[Directions for this task]: Your answer should be exactly the lines from the one that contains "This screenshot has height=892, width=1372." through the final line of the entries below, and nothing else.

[Entries supplied]:
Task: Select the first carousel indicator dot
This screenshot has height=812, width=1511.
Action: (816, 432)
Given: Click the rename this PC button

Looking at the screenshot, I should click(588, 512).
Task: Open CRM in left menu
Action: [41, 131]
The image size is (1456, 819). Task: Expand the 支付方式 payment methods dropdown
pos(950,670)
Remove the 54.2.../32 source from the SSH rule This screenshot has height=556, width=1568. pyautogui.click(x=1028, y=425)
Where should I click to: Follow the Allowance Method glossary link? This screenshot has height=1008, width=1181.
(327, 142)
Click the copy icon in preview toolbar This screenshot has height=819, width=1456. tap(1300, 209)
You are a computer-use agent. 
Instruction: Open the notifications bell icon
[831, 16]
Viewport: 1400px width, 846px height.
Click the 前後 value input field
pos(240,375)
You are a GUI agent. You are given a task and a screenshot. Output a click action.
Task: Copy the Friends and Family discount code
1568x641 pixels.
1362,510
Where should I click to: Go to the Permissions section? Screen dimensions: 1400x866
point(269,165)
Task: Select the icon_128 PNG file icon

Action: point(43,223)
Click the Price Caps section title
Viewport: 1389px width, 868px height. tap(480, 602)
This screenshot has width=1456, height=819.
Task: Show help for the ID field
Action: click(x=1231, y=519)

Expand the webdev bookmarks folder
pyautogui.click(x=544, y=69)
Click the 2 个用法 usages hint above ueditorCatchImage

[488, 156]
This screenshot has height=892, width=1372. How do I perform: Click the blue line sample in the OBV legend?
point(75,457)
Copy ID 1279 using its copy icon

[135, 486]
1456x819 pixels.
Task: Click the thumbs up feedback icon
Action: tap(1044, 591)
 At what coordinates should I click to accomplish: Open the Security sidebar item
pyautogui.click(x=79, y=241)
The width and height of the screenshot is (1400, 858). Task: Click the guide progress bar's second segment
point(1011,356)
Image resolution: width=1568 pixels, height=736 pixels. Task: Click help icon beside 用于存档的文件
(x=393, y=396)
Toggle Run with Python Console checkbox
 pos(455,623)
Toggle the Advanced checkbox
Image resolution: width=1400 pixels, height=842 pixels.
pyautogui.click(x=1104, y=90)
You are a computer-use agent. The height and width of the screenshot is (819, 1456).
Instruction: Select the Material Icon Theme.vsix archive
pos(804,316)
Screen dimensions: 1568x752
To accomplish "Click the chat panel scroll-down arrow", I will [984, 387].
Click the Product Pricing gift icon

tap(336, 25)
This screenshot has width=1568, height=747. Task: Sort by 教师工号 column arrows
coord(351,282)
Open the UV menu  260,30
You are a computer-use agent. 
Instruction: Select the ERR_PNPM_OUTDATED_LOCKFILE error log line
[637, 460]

[Your response]:
This screenshot has height=892, width=1372. How do I perform: Click the blue line sample in the OBV legend?
point(75,457)
Copy ID 1279 using its copy icon

[135, 486]
1456x819 pixels.
Task: Click the thumbs up feedback icon
Action: tap(1044, 591)
 At what coordinates should I click to accomplish: Open the Security sidebar item
pyautogui.click(x=79, y=241)
The width and height of the screenshot is (1400, 858). Task: Click the guide progress bar's second segment
point(1011,356)
Image resolution: width=1568 pixels, height=736 pixels. Task: Click help icon beside 用于存档的文件
(x=393, y=396)
Toggle Run with Python Console checkbox
 pos(455,623)
Toggle the Advanced checkbox
Image resolution: width=1400 pixels, height=842 pixels.
pyautogui.click(x=1104, y=90)
You are a computer-use agent. The height and width of the screenshot is (819, 1456).
Instruction: Select the Material Icon Theme.vsix archive
pos(804,316)
Screen dimensions: 1568x752
To accomplish "Click the chat panel scroll-down arrow", I will [984, 387].
Click the Product Pricing gift icon

tap(336, 25)
This screenshot has width=1568, height=747. Task: Sort by 教师工号 column arrows
coord(351,282)
Open the UV menu  260,30
You are a computer-use agent. 
Instruction: Select the ERR_PNPM_OUTDATED_LOCKFILE error log line
[637, 460]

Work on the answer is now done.